**Task goal**: Wherever the string "computer" shows up in the data below, copy the whole line.

**Saved data entries**:
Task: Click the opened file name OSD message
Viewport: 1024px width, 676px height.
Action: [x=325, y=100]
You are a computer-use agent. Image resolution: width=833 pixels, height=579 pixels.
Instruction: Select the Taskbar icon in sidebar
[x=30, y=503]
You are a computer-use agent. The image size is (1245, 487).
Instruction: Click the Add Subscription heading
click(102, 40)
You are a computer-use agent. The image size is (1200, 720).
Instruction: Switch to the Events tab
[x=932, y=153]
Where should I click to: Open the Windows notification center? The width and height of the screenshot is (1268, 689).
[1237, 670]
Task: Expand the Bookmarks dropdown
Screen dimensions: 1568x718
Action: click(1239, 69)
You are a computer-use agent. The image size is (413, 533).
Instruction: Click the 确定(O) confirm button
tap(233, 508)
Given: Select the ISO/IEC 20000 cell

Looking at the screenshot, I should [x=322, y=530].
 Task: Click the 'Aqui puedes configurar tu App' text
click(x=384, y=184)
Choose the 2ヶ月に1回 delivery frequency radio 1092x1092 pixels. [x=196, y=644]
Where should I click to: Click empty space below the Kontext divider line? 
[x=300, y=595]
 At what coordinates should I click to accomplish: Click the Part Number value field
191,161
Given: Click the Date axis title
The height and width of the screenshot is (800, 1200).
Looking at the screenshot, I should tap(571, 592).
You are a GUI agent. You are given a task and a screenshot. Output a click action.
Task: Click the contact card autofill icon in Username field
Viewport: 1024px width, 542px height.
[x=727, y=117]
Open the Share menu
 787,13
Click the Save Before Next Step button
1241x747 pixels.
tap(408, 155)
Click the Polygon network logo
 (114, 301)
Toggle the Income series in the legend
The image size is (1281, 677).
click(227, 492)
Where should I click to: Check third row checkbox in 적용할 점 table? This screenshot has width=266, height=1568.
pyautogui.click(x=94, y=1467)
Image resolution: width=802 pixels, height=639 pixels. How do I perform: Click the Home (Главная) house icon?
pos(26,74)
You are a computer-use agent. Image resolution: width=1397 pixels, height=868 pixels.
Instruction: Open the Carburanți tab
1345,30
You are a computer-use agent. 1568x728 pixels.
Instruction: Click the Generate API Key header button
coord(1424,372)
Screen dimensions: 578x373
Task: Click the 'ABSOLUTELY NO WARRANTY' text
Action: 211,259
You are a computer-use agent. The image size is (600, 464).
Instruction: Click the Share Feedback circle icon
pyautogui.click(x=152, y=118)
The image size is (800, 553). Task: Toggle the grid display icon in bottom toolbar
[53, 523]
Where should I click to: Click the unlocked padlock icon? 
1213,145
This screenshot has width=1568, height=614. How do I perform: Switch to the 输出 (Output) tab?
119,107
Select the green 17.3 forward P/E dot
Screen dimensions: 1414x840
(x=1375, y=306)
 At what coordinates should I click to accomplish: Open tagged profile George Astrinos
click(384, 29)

**Your response**:
You are a computer-use agent. Image resolution: width=833 pixels, height=579 pixels.
You are a computer-use agent. The image size is (1245, 487).
You are a computer-use agent. The image size is (1200, 720).
You are a computer-use agent. The image size is (413, 533).
You are a computer-use agent. Image resolution: width=1397 pixels, height=868 pixels.
You are a computer-use agent. 1568x728 pixels.
You are a computer-use agent. The image size is (600, 464).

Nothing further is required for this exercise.